Entries provided:
——————————

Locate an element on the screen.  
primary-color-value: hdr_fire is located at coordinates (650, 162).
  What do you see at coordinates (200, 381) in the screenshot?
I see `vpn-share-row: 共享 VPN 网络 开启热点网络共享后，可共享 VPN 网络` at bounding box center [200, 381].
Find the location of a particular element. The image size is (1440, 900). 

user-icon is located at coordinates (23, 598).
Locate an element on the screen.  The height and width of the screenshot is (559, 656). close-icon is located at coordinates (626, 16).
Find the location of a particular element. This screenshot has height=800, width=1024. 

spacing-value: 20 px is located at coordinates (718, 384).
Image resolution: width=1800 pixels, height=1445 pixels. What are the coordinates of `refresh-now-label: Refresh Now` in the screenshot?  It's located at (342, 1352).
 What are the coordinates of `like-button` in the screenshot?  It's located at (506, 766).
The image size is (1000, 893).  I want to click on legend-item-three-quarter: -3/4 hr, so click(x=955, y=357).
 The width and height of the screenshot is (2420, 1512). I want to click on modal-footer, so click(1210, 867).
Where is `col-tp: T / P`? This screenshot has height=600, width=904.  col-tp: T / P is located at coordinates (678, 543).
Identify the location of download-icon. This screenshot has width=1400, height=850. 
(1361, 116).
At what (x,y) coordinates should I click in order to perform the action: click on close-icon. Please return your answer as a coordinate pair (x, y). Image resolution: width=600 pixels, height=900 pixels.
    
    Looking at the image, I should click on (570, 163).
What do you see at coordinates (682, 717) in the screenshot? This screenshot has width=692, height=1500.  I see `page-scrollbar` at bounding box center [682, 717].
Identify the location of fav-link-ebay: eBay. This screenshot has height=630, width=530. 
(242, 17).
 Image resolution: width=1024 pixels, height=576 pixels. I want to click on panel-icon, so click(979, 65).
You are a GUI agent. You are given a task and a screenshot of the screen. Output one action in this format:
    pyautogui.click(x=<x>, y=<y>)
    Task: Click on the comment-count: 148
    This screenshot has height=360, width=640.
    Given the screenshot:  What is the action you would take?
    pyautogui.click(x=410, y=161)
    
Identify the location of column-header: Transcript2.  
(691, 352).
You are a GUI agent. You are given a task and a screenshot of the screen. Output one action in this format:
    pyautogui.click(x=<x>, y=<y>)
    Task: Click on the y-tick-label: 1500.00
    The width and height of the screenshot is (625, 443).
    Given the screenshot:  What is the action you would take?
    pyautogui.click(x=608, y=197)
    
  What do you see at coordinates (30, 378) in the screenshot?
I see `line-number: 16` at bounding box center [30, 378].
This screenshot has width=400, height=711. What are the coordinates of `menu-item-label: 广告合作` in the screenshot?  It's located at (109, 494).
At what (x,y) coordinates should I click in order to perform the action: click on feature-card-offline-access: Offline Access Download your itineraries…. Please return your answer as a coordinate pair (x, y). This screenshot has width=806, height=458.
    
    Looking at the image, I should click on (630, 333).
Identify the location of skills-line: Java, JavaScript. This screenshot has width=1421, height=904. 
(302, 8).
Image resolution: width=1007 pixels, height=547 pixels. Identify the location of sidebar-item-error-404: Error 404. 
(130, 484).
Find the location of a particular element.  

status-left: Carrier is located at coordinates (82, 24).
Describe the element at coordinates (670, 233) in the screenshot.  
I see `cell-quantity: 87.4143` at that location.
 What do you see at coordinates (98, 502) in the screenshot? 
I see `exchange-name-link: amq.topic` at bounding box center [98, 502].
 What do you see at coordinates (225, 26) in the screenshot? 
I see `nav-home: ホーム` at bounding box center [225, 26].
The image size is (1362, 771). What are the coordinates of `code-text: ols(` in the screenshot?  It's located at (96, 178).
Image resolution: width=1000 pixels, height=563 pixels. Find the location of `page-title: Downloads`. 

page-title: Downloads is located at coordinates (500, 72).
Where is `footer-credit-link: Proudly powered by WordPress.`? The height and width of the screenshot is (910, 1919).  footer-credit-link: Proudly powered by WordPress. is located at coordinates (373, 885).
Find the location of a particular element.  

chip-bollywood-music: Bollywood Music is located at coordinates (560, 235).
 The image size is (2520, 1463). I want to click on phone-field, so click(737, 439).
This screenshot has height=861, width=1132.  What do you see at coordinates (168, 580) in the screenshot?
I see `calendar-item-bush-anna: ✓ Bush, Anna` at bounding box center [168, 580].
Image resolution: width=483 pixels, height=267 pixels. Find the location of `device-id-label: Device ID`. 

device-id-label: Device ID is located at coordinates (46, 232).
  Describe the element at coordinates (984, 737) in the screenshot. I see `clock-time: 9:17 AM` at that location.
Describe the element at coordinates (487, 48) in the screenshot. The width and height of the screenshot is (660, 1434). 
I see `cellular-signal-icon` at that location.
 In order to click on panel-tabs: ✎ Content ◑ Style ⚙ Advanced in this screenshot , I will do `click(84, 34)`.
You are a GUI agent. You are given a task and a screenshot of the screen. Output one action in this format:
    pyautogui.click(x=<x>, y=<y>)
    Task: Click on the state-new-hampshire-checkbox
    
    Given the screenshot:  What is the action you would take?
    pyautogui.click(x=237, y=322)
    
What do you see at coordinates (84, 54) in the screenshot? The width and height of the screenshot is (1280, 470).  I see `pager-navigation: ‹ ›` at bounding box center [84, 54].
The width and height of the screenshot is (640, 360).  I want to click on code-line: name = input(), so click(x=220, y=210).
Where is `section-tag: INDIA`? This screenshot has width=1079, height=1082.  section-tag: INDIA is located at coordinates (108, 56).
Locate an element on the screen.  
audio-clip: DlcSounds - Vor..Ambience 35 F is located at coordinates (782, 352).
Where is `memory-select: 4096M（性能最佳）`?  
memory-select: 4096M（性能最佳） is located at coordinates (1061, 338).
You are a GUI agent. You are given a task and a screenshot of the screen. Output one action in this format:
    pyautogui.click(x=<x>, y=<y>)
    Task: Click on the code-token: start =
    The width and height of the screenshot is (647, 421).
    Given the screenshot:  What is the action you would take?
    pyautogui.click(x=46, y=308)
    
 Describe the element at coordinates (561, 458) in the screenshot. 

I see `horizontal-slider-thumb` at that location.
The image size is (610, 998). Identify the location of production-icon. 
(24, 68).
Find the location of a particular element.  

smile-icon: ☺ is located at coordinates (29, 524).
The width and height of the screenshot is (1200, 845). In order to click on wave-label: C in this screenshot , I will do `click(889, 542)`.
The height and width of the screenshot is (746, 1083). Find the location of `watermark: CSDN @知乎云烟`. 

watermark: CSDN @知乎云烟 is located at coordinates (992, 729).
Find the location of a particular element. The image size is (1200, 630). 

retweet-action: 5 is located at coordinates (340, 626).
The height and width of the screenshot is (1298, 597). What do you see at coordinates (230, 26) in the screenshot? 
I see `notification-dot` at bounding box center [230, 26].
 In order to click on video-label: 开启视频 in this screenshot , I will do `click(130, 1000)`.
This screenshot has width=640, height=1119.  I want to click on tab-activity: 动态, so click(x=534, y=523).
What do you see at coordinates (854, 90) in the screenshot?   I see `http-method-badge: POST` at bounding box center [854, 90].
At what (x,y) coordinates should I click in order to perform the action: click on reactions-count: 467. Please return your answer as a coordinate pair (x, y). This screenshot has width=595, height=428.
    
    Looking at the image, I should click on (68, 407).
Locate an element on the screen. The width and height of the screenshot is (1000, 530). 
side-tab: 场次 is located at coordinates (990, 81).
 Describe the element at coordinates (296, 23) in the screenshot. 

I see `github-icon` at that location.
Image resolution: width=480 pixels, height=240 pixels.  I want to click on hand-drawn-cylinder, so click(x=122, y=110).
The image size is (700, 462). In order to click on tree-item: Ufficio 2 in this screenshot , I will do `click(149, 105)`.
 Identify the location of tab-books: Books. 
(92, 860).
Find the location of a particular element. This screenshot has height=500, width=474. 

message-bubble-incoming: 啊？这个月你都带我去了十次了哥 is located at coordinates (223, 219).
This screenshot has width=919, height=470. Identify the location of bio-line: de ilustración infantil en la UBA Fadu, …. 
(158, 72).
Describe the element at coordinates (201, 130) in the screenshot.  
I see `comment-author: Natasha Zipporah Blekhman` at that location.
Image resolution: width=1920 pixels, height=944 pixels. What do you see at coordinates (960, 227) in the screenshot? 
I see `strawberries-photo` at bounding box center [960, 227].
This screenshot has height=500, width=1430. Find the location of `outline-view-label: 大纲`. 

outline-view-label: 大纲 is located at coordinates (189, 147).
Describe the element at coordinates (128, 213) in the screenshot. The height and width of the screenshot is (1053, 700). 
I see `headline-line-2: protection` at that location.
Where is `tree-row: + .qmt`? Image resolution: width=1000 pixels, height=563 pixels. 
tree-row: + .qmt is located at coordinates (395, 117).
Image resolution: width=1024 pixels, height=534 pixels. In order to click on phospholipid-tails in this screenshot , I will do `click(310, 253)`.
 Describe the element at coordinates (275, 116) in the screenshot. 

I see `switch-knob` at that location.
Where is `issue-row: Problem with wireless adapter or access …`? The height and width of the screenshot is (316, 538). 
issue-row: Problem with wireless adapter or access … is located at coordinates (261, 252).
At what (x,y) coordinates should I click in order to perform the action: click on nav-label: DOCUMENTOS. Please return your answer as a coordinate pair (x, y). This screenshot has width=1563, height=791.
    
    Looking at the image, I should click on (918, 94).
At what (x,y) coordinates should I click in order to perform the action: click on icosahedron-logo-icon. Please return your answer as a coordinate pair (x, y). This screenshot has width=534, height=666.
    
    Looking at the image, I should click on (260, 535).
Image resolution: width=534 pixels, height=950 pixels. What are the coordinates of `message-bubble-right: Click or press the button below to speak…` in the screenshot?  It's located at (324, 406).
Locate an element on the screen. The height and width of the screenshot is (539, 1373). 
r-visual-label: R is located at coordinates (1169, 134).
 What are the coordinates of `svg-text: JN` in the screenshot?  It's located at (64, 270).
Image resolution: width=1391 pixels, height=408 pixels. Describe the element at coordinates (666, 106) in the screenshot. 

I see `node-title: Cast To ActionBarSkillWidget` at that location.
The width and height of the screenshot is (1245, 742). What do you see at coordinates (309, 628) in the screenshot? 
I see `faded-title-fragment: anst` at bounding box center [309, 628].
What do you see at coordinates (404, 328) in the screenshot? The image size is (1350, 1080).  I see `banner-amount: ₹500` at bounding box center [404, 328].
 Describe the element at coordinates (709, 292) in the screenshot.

——————————

Lay out the part of the records that opens with the line containing "at (64, 270)." and closes with the line containing "center [309, 628]." as a JSON list of strings, one string per line, with blank lines left out.

[
  " What are the coordinates of `svg-text: JN` in the screenshot?  It's located at (64, 270).",
  "Image resolution: width=1391 pixels, height=408 pixels. Describe the element at coordinates (666, 106) in the screenshot. ",
  "I see `node-title: Cast To ActionBarSkillWidget` at that location.",
  "The width and height of the screenshot is (1245, 742). What do you see at coordinates (309, 628) in the screenshot? ",
  "I see `faded-title-fragment: anst` at bounding box center [309, 628]."
]